To discover if they do, she and Dartmouth’s Interim President Carol Folt, PhD, an environmental scientist, established a formative Children’s Environmental Health and Disease Prevention Research Center to investigate the impact of early life exposures on major childhood illnesses and pathways that influence lifelong health.
Partnerships like this typify Karagas’ research projects—epidemiologists seldom work alone. Interdisciplinary and curious by nature they are likely to exchange ideas and collaborate with other scientists.
A prime example is her work as a co-director of the Cancer Epidemiology and Chemoprevention research program at Norris Cotton Cancer Center—a multidisciplinary collaboration between laboratory investigators, biostatisticians, epidemiologists and clinicians to identify and develop interventions that inhibit the development of cancer. Karagas and Ethan Dmitrovsky, MD, professor of pharmacology and toxicology and professor of medicine, are keenly aware of the profound difference that research can make in people’s lives. They work together to foster interdisciplinary projects among clinicians and scientists who share a commitment to advance the program’s goals.
She recently established a multidisciplinary center for the study of molecular epidemiology at the Geisel School of Medicine—thanks to a $12-million grant from the National Institutes of Health (NIH). Over the next five years, the grant, part of NIH’s Institutional Development Award program, will fund four interdisciplinary research projects—led by early career investigators—devoted to understanding how environmental exposures interact with genetics to affect human health, and two cores, including a Bioreository that will provide a dynamic new resource for translational scientists.

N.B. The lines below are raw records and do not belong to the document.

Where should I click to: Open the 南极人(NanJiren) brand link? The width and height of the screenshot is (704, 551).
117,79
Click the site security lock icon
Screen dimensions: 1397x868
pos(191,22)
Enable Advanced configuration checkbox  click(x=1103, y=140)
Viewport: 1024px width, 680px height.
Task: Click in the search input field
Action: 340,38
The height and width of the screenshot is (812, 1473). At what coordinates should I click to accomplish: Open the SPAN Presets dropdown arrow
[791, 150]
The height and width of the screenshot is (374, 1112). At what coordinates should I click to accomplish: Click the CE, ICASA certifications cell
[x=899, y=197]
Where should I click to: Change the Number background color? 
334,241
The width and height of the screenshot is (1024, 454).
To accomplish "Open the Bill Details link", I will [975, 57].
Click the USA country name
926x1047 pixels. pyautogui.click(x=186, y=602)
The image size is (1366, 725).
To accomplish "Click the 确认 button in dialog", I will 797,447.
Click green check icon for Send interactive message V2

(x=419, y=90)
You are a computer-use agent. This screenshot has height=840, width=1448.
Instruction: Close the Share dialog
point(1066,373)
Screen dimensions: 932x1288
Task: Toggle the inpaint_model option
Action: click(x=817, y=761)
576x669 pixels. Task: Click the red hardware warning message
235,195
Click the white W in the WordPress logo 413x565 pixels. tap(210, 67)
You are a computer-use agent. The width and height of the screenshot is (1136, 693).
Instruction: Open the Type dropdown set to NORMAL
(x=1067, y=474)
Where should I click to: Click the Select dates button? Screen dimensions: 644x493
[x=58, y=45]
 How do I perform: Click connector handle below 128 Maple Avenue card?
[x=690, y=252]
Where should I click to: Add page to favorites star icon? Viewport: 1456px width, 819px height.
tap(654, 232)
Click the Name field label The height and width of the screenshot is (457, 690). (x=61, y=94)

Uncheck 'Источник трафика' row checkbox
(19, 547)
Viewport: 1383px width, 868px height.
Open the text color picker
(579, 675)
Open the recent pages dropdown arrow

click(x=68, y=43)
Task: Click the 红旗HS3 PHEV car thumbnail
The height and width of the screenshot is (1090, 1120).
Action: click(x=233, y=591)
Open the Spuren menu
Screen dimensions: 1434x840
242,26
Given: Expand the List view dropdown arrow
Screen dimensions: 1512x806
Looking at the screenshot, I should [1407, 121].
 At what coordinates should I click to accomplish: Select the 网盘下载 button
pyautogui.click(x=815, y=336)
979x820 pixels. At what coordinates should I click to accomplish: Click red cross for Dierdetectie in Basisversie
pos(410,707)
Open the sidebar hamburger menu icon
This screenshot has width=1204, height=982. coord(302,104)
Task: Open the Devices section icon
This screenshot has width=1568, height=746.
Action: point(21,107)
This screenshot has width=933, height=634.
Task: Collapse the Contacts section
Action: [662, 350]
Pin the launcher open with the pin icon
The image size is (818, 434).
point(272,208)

Epidemiology is becoming increasingly valued for its contribution to illuminating the causes, and in turn prevention of human disease.
“We have a talented group of investigators, all of whom are doing state-of-the-art, impactful science, “ says principal investigator Karagas. “The research being done here is truly remarkable and interdisciplinary. I am very honored to be part of it.”
Collaborating across disciplines is something that Geisel researchers do exceptionally well and Karagas understands the value of scientists and clinicians working in proximity—novel approaches to complex medical problems and new discoveries are often generated.
The new Williamson Translational Research Building at the Geisel School of Medicine Lebanon, NH, campus, will connect scientists and physicians in a collaborative and creative research culture through projects much like Karagas’—to find the reasons for causes and enhanced susceptibility to disease—and then rapidly moving discoveries into public health patient care.
With the expanding program in molecular epidemiology, Karagas says housing the Biorepository laboratory, bioinformatics, computational medicine and biostatisticians all in one building will bring a new energy and productivity to their work.
Energy and productivity—two words that aptly describe Karagas. In addition to her reputation as a devoted scientist, she’s also a dedicated mentor and teacher.
“Teaching is a rewarding and fun experience for me,” she says. “I’ve been fortunate to work with many brilliant young scientists from around the world and have taught and mentored students ranging from high school interns, to doctoral students in our own Quantitative Biomedical Sciences program, along with fellows, residents and junior faculty.”
Two of Karagas’ students, who she taught as part of the undergraduate global health curriculum, went on to work with Dr. Agnes Binagwaho, Minister of Health in Rwanda, which was “very exciting,” she says.
And mentoring early career investigators, postdoctoral fellows and graduate students offers learning opportunities for Karagas as well. “They are on the forefront of cutting- edge technologies and methodologies, and they inspire my own research,” Karagas says. “I am always learning from my students.”
In the midst of her professional demands, which include meetings, conferences, review panels and committees to attend, lectures to prepare, grants to submit and papers to write, Karagas makes time to stay in touch with faculty, trainees and staff as well as institutional leaders at Geisel and Norris Cotton.
“Staying connected is very important to me,” Karagas says. “It helps us to move our science and our mission forward together.”